The Council on 1 December 2026 published an opinion from the European Committee of the Regions (CoR) on the proposed Critical Medicines Act, which aims to strengthen the security of supply, availability, and accessibility of critical medicines within the EU. The CoR proposes integrating medicine security into the EU's defence strategy, recognising regional authorities in evaluating strategic projects, creating an independent Critical Medicines Coordination Group with regional representation, and lowering the threshold for joint Member State procurement facilitated by the Commission.

The opinion, adopted by the CoR, responds to the European Commission's proposal for a Regulation (COM(2025) 102 final) that would also amend Regulation (EU) 2024/795. The document is non-binding but signals the views of regional and local authorities across the EU on the legislative file.

Policy orientations and trade-offs The CoR's proposals reflect a tension between EU-level coordination and national/regional sovereignty.
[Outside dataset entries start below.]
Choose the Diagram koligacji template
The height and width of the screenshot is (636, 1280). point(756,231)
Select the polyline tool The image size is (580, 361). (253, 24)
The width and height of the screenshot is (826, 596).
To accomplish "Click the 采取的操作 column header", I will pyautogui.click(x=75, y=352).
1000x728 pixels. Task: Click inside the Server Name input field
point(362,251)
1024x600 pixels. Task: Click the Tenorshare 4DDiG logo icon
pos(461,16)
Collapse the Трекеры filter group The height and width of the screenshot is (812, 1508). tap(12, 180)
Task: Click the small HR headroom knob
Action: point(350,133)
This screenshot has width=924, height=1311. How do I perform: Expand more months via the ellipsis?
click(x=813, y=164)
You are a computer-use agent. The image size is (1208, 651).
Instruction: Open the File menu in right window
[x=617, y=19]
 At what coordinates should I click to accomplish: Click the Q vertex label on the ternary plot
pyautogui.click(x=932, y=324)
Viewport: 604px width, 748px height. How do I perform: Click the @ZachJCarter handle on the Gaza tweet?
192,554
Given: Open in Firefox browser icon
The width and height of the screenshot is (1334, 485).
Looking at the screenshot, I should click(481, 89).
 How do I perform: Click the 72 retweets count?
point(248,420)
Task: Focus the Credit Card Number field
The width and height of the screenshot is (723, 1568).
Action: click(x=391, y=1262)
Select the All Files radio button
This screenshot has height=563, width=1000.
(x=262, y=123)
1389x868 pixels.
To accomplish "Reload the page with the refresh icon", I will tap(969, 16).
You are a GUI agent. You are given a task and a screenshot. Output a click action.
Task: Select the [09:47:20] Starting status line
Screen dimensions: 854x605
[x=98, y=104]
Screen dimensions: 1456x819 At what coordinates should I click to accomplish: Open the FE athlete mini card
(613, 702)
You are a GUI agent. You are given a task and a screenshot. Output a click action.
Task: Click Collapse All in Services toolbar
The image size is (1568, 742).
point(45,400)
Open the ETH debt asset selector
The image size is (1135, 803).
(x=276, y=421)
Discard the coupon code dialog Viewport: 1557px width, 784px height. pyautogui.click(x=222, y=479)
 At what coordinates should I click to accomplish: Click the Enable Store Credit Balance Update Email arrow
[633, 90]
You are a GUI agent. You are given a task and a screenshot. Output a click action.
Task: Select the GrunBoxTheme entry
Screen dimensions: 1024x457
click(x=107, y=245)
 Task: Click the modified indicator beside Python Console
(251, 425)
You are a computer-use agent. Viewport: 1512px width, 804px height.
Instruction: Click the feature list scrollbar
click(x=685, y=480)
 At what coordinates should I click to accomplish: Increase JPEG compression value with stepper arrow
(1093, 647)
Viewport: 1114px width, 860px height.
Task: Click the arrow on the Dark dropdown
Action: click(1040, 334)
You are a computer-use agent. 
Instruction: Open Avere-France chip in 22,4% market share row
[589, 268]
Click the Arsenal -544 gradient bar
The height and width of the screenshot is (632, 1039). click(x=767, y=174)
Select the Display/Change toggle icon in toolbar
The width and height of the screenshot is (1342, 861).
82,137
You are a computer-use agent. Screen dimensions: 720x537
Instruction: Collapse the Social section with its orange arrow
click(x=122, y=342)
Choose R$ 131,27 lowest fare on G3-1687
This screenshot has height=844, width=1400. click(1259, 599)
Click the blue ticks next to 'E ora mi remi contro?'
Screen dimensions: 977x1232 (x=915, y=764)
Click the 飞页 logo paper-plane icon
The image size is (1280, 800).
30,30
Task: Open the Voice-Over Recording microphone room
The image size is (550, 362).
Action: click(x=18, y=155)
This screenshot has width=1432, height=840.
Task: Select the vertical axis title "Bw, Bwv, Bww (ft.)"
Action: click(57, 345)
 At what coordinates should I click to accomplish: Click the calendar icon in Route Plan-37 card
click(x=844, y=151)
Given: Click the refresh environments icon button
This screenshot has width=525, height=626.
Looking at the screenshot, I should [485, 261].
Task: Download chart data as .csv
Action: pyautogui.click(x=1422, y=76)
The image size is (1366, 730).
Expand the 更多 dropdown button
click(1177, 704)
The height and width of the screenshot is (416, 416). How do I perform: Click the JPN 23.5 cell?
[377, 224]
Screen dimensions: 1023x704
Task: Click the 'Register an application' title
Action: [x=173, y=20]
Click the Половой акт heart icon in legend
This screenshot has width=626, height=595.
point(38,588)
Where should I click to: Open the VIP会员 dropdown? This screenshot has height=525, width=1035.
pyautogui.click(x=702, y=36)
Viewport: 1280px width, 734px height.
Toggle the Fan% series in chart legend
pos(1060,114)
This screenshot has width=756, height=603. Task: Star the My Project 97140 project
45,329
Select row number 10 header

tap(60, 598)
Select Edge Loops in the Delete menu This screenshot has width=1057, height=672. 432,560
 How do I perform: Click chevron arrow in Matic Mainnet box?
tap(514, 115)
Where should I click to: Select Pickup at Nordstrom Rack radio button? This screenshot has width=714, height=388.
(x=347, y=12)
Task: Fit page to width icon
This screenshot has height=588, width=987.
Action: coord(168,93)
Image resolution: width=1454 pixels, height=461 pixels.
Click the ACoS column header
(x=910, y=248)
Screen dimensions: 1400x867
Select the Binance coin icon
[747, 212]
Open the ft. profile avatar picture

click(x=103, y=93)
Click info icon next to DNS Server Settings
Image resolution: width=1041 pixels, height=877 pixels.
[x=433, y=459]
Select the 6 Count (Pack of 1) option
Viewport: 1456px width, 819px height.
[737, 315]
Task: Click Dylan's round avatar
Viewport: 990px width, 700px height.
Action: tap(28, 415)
Integrating medicine security into defence strategy would elevate the issue to a security priority, potentially unlocking defence-related funding and coordination mechanisms. However, it could also shift decision-making away from health authorities towards security institutions, raising concerns about securitisation of health policy. Recognising regional authorities in evaluating strategic projects would give subnational governments a formal role, increasing local input but potentially slowing down project approvals. Creating an independent Critical Medicines Coordination Group with regional representation would add a new layer of governance, improving inclusivity but risking bureaucratic overlap. Lowering the threshold for joint procurement would facilitate more frequent joint purchasing, increasing solidarity and bargaining power but potentially reducing flexibility for Member States with specific needs.

Impact on stakeholders EU pharmaceutical producers may benefit from increased demand and strategic support if medicines are classified as defence-related, but could face additional security compliance costs. National health authorities may see their role in procurement and supply chain management partially shifted to EU-level coordination, especially if joint procurement thresholds are lowered. Regional authorities would gain formal influence in evaluating strategic projects and representation in the coordination group, enhancing their voice in EU health policy. EU taxpayers could face increased public spending if defence integration leads to higher subsidies or procurement costs, but may benefit from improved medicine security and reduced shortages.

Expected institutional follow-up The opinion will be considered by the European Parliament and the Council as they negotiate the final text of the Critical Medicines Act. The Commission will also take it into account when revising its proposal. The next steps involve discussions in the Council's working parties and the European Parliament's committees, with a view to reaching a political agreement in 2026.